Wie schädlich ist die E-Zigarette wirklich? Teil 5/7

5. Es gibt noch keine Langzeitstudien.

Die scheinbare Überzeugungskraft dieses Arguments beruht auf der fälschlichen Assoziation des Dampfens mit dem Rauchen, dessen Schädlichkeit erst nach Jahrzehnten erkannt wurde. Dampfen und Rauchen mögen ähnlich erscheinen, sind es aber nicht. Bei der Verbrennung von Tabak werden hunderte krebserregende oder anderweitig toxische Substanzen gebildet, die bei der Verdampfung von Flüssigkeiten nicht entstehen.

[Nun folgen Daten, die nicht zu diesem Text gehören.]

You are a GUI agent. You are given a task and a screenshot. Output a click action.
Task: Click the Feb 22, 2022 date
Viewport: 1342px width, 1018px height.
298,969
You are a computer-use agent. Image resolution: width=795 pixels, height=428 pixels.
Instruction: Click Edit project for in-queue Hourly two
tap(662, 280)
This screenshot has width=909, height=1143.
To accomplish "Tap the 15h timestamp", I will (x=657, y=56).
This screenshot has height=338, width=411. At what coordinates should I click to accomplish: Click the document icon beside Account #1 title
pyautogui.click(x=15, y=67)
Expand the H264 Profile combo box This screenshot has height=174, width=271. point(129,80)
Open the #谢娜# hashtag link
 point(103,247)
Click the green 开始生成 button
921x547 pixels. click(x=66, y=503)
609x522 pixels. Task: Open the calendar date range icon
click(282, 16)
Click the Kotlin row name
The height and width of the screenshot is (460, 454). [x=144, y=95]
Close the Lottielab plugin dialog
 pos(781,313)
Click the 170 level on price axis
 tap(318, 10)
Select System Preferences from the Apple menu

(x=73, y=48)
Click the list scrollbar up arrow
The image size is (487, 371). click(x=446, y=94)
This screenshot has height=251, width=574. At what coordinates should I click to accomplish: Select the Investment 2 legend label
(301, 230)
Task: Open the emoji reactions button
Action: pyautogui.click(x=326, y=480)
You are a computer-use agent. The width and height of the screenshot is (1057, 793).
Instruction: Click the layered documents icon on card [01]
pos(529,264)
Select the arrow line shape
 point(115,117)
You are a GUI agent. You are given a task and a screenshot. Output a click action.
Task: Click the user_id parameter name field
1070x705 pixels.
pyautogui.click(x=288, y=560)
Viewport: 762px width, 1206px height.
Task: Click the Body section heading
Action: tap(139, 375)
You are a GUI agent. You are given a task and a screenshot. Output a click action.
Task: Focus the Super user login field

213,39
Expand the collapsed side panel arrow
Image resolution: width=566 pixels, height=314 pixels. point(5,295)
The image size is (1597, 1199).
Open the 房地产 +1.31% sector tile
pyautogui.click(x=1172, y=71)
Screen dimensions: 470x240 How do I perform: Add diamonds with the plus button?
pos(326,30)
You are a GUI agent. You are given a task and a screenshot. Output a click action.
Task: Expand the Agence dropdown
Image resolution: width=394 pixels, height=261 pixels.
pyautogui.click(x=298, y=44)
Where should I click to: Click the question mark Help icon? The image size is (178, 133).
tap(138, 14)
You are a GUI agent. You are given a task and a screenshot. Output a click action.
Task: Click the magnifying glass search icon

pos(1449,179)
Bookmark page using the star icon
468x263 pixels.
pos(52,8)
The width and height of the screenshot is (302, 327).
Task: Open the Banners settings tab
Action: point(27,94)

Der Verweis auf fehlende Langzeitstudien ist ein Scheinargument, mit dem man jedes beliebige neue Produkt verhindern kann. Weder bei der Zulassung von Arzneimitteln noch bei der Markteinführung neuer Lebensmittel liegen jahrzehntelange Beobachtungsstudien vor. Wenn es keine Hinweise auf Schädlichkeit gibt und auch keine plausiblen Gründe für die Annahme von Schädlichkeit vorliegen, sind die Produkte als sicher einzustufen. Und das ist bei E-Zigaretten definitiv der Fall.